## What the exercise asks
Would you please output, word for word, the span of the listing below that opens on the line containing "mail@hcsbk.kz (812, 2232)" and closes on the line containing "You are a GUI agent. The screenshot is 1410×2576."? Include both ends and nothing more.

## Excerpted records
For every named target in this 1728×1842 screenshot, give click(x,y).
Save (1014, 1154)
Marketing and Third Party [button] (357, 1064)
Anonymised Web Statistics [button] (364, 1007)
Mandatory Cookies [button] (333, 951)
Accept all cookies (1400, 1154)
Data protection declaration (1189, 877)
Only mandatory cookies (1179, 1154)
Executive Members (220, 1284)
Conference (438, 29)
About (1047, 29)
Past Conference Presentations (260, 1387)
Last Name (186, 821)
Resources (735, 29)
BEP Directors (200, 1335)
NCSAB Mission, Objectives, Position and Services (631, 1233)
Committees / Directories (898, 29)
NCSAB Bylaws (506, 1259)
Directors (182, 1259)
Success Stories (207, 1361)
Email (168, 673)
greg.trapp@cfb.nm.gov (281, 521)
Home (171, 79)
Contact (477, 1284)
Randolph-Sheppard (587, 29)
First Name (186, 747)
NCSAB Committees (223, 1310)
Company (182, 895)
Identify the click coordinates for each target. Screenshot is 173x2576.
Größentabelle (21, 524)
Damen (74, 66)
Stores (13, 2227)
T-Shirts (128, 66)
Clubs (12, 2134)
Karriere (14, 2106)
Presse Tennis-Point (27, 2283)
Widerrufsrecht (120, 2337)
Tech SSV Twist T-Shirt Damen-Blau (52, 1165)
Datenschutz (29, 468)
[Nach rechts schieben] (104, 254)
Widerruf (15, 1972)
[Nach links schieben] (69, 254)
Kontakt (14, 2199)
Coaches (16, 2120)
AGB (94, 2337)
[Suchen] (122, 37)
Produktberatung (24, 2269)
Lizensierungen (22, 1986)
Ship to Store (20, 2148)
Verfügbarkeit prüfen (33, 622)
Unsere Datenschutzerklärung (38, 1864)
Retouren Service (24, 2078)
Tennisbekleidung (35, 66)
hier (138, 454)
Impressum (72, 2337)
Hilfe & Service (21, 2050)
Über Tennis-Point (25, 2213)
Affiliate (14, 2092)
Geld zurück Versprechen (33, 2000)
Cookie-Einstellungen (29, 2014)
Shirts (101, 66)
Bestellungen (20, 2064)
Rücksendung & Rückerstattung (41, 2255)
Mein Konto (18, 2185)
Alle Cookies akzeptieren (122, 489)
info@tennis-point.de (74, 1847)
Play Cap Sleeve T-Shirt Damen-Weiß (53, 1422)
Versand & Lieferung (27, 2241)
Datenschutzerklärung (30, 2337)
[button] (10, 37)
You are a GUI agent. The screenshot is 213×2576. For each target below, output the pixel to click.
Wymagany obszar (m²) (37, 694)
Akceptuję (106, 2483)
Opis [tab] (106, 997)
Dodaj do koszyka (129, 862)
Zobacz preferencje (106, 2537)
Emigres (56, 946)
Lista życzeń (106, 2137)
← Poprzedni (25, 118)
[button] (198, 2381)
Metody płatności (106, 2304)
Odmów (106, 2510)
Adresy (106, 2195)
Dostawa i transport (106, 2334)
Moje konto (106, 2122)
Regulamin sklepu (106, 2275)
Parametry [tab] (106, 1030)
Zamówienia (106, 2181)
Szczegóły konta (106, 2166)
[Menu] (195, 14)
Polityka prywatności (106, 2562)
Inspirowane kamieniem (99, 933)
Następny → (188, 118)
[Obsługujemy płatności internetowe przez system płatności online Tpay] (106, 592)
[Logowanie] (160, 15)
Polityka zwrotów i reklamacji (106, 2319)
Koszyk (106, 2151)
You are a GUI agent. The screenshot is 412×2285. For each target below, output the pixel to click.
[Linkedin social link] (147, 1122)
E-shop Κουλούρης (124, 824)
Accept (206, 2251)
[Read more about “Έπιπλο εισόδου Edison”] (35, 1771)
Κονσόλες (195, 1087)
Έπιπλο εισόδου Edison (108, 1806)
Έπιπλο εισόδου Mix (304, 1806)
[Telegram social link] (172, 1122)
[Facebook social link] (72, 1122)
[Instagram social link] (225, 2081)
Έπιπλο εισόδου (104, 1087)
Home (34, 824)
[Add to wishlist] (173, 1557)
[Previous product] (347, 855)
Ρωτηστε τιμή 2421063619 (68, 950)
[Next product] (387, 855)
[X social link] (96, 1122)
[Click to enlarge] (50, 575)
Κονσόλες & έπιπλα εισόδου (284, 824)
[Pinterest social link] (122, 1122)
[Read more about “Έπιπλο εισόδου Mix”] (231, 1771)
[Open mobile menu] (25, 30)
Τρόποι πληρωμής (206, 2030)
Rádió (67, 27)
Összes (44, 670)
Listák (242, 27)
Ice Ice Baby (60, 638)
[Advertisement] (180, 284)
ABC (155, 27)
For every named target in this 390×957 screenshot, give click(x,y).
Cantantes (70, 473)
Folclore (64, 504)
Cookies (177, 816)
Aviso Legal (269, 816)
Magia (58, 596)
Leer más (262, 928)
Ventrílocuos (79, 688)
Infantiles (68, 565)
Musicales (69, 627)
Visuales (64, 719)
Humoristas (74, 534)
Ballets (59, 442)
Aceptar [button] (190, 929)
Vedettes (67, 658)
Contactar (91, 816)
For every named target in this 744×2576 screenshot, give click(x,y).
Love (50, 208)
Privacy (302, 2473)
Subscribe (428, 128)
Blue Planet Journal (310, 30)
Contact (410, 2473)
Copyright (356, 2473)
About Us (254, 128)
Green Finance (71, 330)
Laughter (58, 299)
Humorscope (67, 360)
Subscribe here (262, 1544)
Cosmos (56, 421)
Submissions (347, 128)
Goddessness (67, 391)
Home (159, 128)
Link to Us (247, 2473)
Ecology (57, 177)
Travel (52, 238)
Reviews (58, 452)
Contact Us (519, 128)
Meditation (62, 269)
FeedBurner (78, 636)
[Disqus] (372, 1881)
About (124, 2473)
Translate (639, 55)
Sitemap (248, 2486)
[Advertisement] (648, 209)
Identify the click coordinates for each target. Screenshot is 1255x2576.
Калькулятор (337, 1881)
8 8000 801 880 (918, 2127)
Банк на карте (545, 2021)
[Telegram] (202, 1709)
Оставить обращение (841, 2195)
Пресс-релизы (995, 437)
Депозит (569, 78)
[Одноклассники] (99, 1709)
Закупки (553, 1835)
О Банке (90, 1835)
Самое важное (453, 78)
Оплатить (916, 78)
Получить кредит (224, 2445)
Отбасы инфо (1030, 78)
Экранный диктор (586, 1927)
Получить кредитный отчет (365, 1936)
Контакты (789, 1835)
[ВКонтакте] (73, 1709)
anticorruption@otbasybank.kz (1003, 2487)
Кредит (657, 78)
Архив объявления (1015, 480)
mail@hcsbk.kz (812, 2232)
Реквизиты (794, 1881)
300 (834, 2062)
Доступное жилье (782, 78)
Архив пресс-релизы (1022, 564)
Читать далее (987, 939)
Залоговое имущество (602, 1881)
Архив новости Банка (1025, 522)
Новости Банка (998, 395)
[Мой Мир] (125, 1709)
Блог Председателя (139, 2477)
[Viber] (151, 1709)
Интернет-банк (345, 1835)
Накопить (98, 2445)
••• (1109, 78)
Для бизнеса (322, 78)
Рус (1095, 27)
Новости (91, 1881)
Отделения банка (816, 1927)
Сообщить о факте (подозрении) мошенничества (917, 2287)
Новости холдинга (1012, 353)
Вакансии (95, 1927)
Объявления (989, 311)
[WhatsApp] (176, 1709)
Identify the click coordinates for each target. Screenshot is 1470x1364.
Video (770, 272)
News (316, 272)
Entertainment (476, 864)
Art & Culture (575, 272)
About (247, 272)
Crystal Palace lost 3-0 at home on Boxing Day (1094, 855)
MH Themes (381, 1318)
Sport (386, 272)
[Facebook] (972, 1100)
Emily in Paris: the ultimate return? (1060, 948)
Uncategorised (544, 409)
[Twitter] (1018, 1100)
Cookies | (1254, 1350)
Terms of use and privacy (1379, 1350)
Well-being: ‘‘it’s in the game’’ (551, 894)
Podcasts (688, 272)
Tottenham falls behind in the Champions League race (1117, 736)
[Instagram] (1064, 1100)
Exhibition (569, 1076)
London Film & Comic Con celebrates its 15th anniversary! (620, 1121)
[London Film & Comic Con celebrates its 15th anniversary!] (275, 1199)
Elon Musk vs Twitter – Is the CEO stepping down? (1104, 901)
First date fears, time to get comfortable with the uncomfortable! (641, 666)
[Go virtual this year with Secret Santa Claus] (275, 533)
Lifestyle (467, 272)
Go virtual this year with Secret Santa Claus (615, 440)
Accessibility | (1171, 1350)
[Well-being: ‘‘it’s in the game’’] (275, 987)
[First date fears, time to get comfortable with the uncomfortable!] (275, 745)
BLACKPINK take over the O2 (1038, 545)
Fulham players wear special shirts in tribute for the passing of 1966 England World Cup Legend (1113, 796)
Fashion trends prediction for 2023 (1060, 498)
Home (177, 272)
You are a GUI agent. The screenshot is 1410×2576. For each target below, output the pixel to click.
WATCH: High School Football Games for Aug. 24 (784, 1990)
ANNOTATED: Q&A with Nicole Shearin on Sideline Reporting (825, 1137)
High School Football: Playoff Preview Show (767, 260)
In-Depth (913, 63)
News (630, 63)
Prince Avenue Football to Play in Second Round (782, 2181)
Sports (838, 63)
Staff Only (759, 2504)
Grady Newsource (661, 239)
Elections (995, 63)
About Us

## Solution for this exercise
mail@hcsbk.kz (812, 2232)
Реквизиты (794, 1881)
300 (834, 2062)
Доступное жилье (782, 78)
Архив пресс-релизы (1022, 564)
Читать далее (987, 939)
Залоговое имущество (602, 1881)
Архив новости Банка (1025, 522)
Новости Банка (998, 395)
[Мой Мир] (125, 1709)
Блог Председателя (139, 2477)
[Viber] (151, 1709)
Интернет-банк (345, 1835)
Накопить (98, 2445)
••• (1109, 78)
Для бизнеса (322, 78)
Рус (1095, 27)
Новости (91, 1881)
Отделения банка (816, 1927)
Сообщить о факте (подозрении) мошенничества (917, 2287)
Новости холдинга (1012, 353)
Вакансии (95, 1927)
Объявления (989, 311)
[WhatsApp] (176, 1709)
Identify the click coordinates for each target. Screenshot is 1470x1364.
Video (770, 272)
News (316, 272)
Entertainment (476, 864)
Art & Culture (575, 272)
About (247, 272)
Crystal Palace lost 3-0 at home on Boxing Day (1094, 855)
MH Themes (381, 1318)
Sport (386, 272)
[Facebook] (972, 1100)
Emily in Paris: the ultimate return? (1060, 948)
Uncategorised (544, 409)
[Twitter] (1018, 1100)
Cookies | (1254, 1350)
Terms of use and privacy (1379, 1350)
Well-being: ‘‘it’s in the game’’ (551, 894)
Podcasts (688, 272)
Tottenham falls behind in the Champions League race (1117, 736)
[Instagram] (1064, 1100)
Exhibition (569, 1076)
London Film & Comic Con celebrates its 15th anniversary! (620, 1121)
[London Film & Comic Con celebrates its 15th anniversary!] (275, 1199)
Elon Musk vs Twitter – Is the CEO stepping down? (1104, 901)
First date fears, time to get comfortable with the uncomfortable! (641, 666)
[Go virtual this year with Secret Santa Claus] (275, 533)
Lifestyle (467, 272)
Go virtual this year with Secret Santa Claus (615, 440)
Accessibility | (1171, 1350)
[Well-being: ‘‘it’s in the game’’] (275, 987)
[First date fears, time to get comfortable with the uncomfortable!] (275, 745)
BLACKPINK take over the O2 (1038, 545)
Fulham players wear special shirts in tribute for the passing of 1966 England World Cup Legend (1113, 796)
Fashion trends prediction for 2023 (1060, 498)
Home (177, 272)
You are a GUI agent. The screenshot is 1410×2576. For each target below, output the pixel to click.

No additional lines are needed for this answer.